In a typical budget year, state government has state tax receipts in hand before Newsom unveils his revised budget proposal in mid-May and prior to reaching a final spending agreement with lawmakers in June. The delay forced lawmakers and the governor to enact the current budget in July based on estimates of how much money the state expected to collect in tax revenues by the November deadline.

The Department of Finance last year anticipated a nearly $32-billion shortfall in the current fiscal year that ends on June 30, which forced lawmakers and the governor to trim their spending plans.

The state budget is highly dependent on income taxes paid by California’s highest earners.
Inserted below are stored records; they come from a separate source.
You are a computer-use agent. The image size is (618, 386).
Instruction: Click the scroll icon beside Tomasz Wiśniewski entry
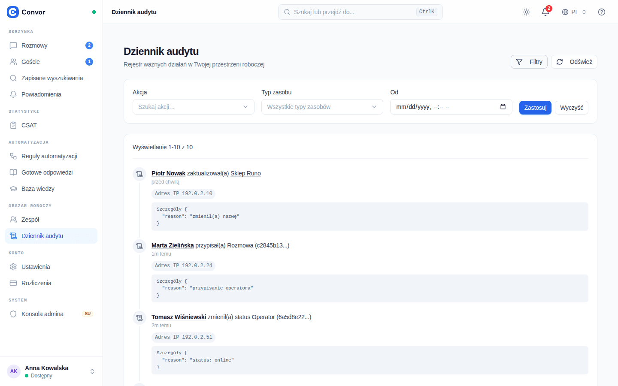coord(139,318)
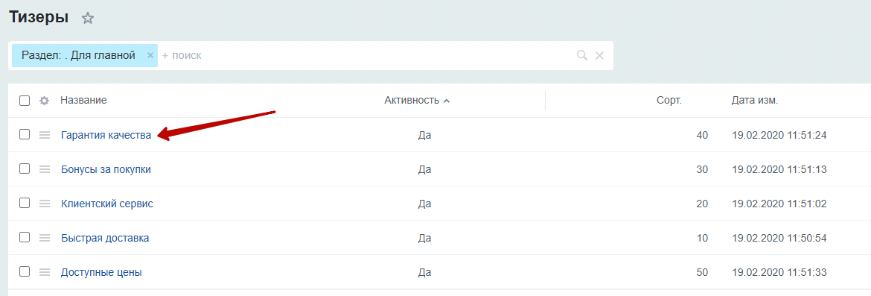Clear the filter with the X icon
Viewport: 871px width, 296px height.
[599, 55]
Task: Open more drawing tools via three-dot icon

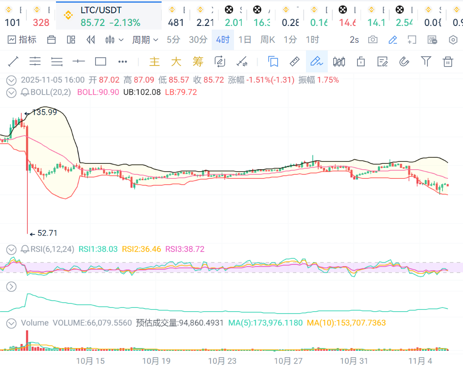Action: point(122,61)
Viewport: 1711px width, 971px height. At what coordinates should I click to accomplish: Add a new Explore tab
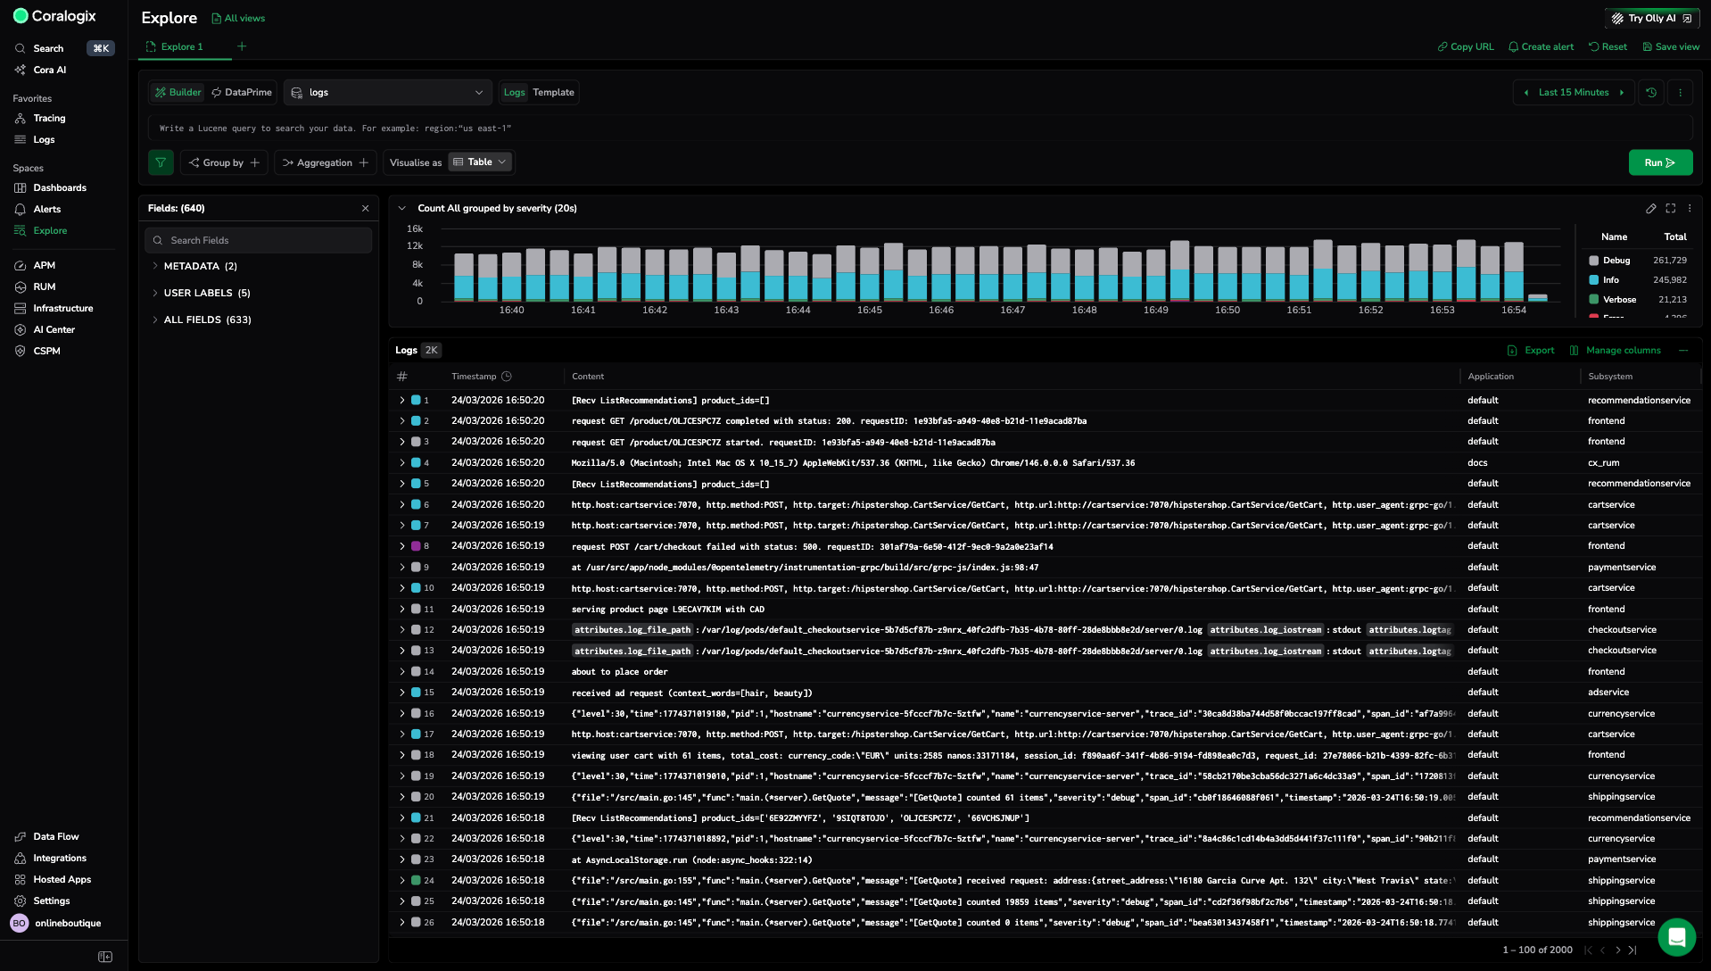point(242,46)
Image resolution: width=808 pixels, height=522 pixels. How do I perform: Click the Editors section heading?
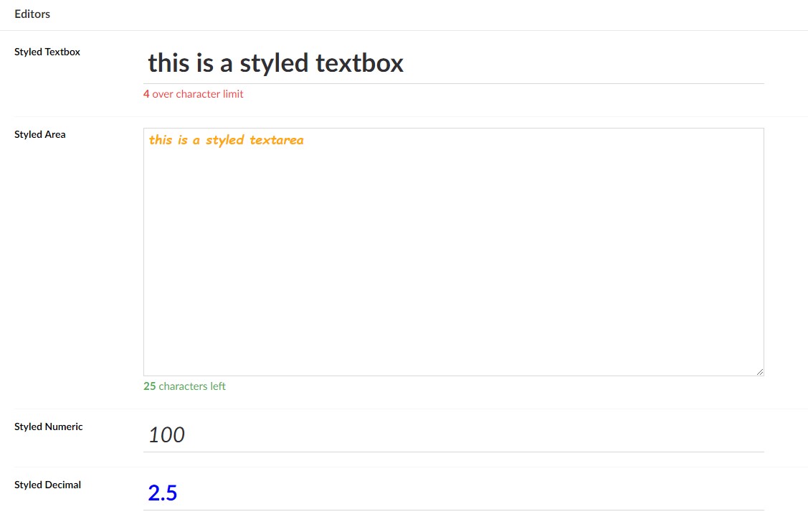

Revenues are prone to volatility, hinging on capital gains from investments, bonuses to executives and tax windfalls from new stock offerings.

Newsom and lawmakers anticipated additional revenue declines driven by a declining stock market, high interest rates and increased inflation.

Now state leaders must cut spending in the upcoming fiscal year to make up for last year’s actual revenue shortfall and an anticipated deficit in the coming year.

“The timing challenge related to this deficit estimate is definitely unique,” said Gabriel Petek of the Legislative Analyst’s Office.

Despite the budget challenges, there’s no indication of a larger economic crisis in California.

“So up until now, California has been growing faster than the U.S., on a per capita basis, and has been one of the fastest growing states in the U.S.,” said Jerry Nickelsburg, director of the UCLA Anderson Forecast and a professor of economics. “And now it’s growing at about the rate of the U.S. as really everyone sort of slows down a bit.”

He noted that there’s more geopolitical risk worldwide and the presidential election could have an impact on U.S. economic policy into the near future.

But Nickelsburg said that slow growth is expected to be short-lived, with economic growth accelerating again later this year and into 2025.

Newsom’s January budget proposal begins a six-month process of hearings and negotiations with the California Asembly and Senate, both of which will have new leaders by the time the budget talks intensify.

He promised to provide a more complete fiscal plan in May when the state has a more accurate understanding of 2023 income tax collections.